West Virginia — History and Culture
Due to its location, West Virginia has a strong Appalachian background and culture. The state’s folk singing, dancing, and music are influenced by the Ulster Scots people (Scots-Irish), who came from the Ireland/Scotland Border between 1717 and 1775. There are a number of festivals in the state that celebrate the traditional Appalachian heritage and culture.
Before the arrival of the Europeans, West Virginia was a hunting ground for many Native Americans. There is evidence of the Paleo-Indian culture dating back to 10,500 BC, although it was the Adena tribe that left the greatest legacy in the state. The Adena people lived in wigwams in the woodlands and were farmers. Over 12,000 archeological sites in the state have documented their history.
After the Beaver Wars farther north, the Iroquois drove out all other Native American tribes from the area. It wasn’t until 1671 that the first European settler, Abraham Wood from England, set foot in the state. In 1716 Governor Alexander Spotswood explored what is now Pendleton County, and German settlers followed, founding what is now Shepherdstown.
In 1746, King Charles II of England granted the land between the Potomac and Rappahannock rivers to Thomas Fairfax, and a stone was placed to mark the limit of the land granted. This can be seen at the Fairfax Stone Historical Monument State Park. In 1750 numerous settlers crossed the mountains but were met by resisting Native Americans. The Treaty of Logstown was signed, allowing the British to settle south of the Ohio Rover, although Cherokee and Shawnee tribes protested this, prompting the French and Indian War. In 1768, the land was given to the British at the Treaty of Fort Stanwix. Most of the Cherokee land was then sold to Virginia, although Cherokee chief Dragging Canoe still disputed this, leading to the Chickamauga wars.
During the American Civil War, many settlers in the region were part of George Washington’s Continental Army. Conditions in West Virginia were better than those in the rest of the area, bringing on an influx of Germans, Protestant Scotch-Irish, and other settlers from the north. During the American Revolution, a petition was established to separate what is now West Virginia from Virginia, as it was impossible to pass between the two due to the mountainous terrain. Although the petition was never passed into law, the western and eastern parts of Virginia had a definitive split when it came to politics and slavery, especially during the American Civil War. This later resulted in the separation of the two areas, forming Virginia and West Virginia.

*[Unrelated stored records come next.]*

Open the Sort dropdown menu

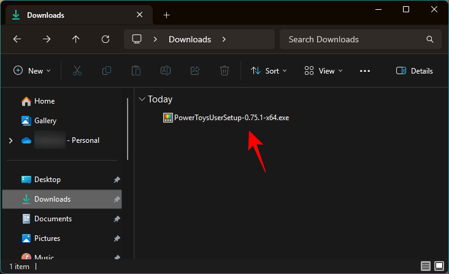pos(269,70)
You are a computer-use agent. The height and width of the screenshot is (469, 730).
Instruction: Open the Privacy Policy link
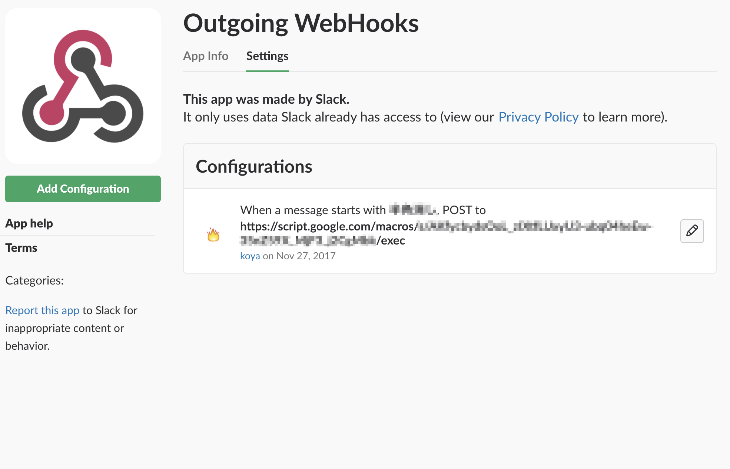click(538, 117)
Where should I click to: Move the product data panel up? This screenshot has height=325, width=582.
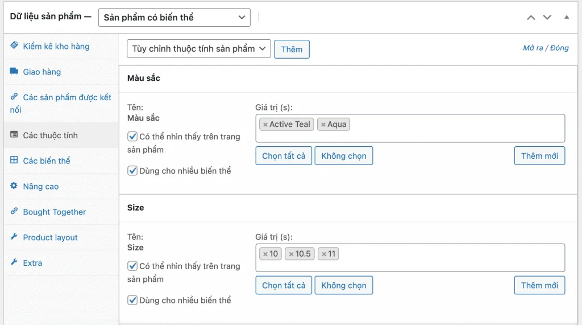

At the same time, the Battle of Rich Mountain was taking place as General Robert E Lee made an attempt against the state. In 1863, General John D Imboden took over the state with 5,000 of his men, and the area become split between the federal and Confederate armies. In 1870, the Democrats gained control of the area as a direct result of the 14th and 15th Amendments. After the war, Virginia tried to get Berkeley County and Jefferson County back from West Virginia, although this was denied by the Supreme Court.
West Virginia then discovered that it had a wealth of natural resources, including salt and coal. The limestone caverns and coal mines that were discovered are now major tourist attractions. The Chesapeake and Ohio Railway was built to support the coal mining industry. Bluefield was at the center of the coal industry and, at the time, was the largest city in the state. Coal is still a major resource in West Virginia, along with natural gas, and oil. A great amount of logging is also done in the state due to its vast deciduous forests.

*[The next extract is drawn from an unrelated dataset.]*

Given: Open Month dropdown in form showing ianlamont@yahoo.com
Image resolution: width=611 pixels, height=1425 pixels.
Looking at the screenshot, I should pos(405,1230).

West Virginia has kept the Appalachian culture, which originated during the American Civil War, alive throughout the years. This is seen mostly through its folk music, brought by the Irish and Scottish settlers in the 18th century, which consists of the fiddle, banjo, and the Appalachian dulcimer. African-American blues is also an important part of West Virginia’s culture, as is bluegrass and old-time country music. For more than 20 years Elkins, has hosted the annual Augusta Heritage Festival, which celebrates the Appalachian culture in West Virginia.
English and German ancestry is the most dominant in West Virginia, making up for more than 50 percent of the population. The town of Helvetia, however, is made up of predominantly of Swiss immigrants, a phenomenon celebrated at the annual Swiss-themed Helvetia Community Fair. Still, it is the Scots-Irish that influence the state’s culture the most, and not only through music. They also brought quilt making to West Virginia, although now the state has a style unique to itself. Quilting techniques here include the lack of contrasting borders, a unified pattern, and blocks pieced in a pattern, obscured by same color patterns and adjacent fabrics.